Com concurso prestes a vencer, MPTO quer obrigar Palmas a nomear 397 aprovados na Saúde
Notícias de Palmas – Considerando que o concurso público da Saúde de Palmas perde a validade no próximo dia 30 de junho, o Ministério Público do Tocantins (MPTO) acionou a Justiça para exigir a nomeação imediata dos candidatos aprovados dentro do número de vagas previsto no edital. A ação civil pública foi protocolada nesta terça-feira (16/06) e busca garantir o direito de centenas de aprovados que aguardam convocação há quase dois anos.
Segundo o MPTO, o concurso ofertou 927 vagas imediatas e formação de cadastro reserva com 2.317 candidatos. No entanto, mesmo após a homologação do certame, a Prefeitura de Palmas ainda não convocou todos os aprovados que, por lei, possuem direito à nomeação. De acordo com o órgão, a administração municipal optou por manter contratações temporárias em funções permanentes, situação considerada incompatível com os princípios constitucionais que regem o serviço público.
MP pede nomeação de 397 aprovados
Na ação, o Ministério Público solicita a concessão de liminar para obrigar o município a nomear e empossar imediatamente os 397 candidatos que ainda restam dentro do quantitativo de vagas ofertadas no edital.
A medida alcança profissionais de 31 cargos da área da saúde, entre eles agentes comunitários de saúde, agentes de combate às endemias, médicos clínicos gerais e especialistas, técnicos em enfermagem, assistentes de serviços em saúde e auxiliares de consultório dentário.
O MPTO ressalta que as convocações também devem contemplar candidatos que passaram a figurar dentro do número de vagas em razão de exonerações, desistências ou ausência de posse de concorrentes melhor classificados.
Novas vagas também são alvo da ação
Além das vagas originalmente previstas, o Ministério Público requer que, ao final do processo, a Justiça determine a nomeação dos aprovados para cargos que surgiram durante o período de validade do concurso, desde que haja necessidade permanente da administração pública e observância da ordem de classificação.

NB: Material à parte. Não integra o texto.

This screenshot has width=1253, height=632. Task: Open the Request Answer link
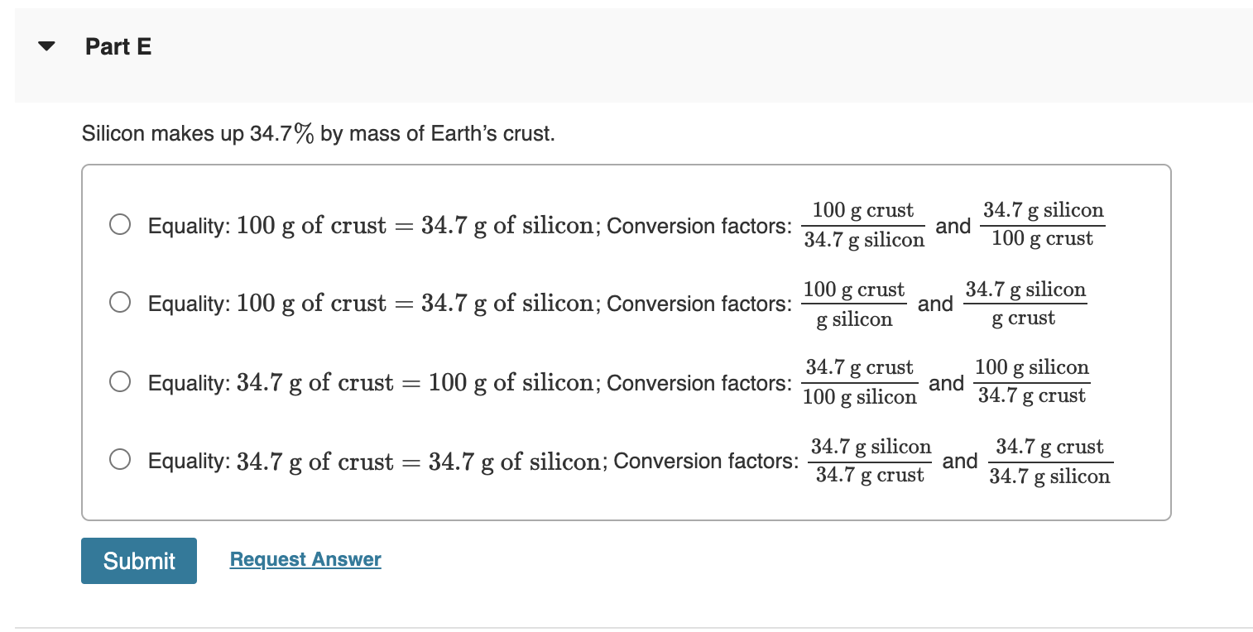click(x=305, y=559)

O órgão sustenta que a existência de vagas e a continuidade de contratos temporários demonstram a demanda permanente por profissionais da saúde, reforçando a necessidade de aproveitamento dos candidatos aprovados no certame.
Entendimento do STF reforça pedido
Como fundamento jurídico, o MPTO cita entendimento consolidado do Supremo Tribunal Federal (STF), segundo o qual candidatos aprovados dentro do número de vagas previsto em edital possuem direito subjetivo à nomeação, não se tratando de mera expectativa de direito.
Antes de recorrer ao Judiciário, o Ministério Público informou ter expedido recomendação ao prefeito de Palmas e à secretária municipal de Saúde para que realizassem as nomeações necessárias. Contudo, segundo o órgão, não houve providências efetivas para solucionar a situação.
Promotores responsáveis
A ação civil pública foi proposta pelos promotores de Justiça Vinícius de Oliveira e Silva, titular da área de Defesa do Patrimônio Público, e Araína Cesárea, que atua na área da Saúde. O processo busca assegurar o cumprimento das regras do concurso e garantir o preenchimento de vagas consideradas essenciais para o funcionamento da rede municipal de saúde.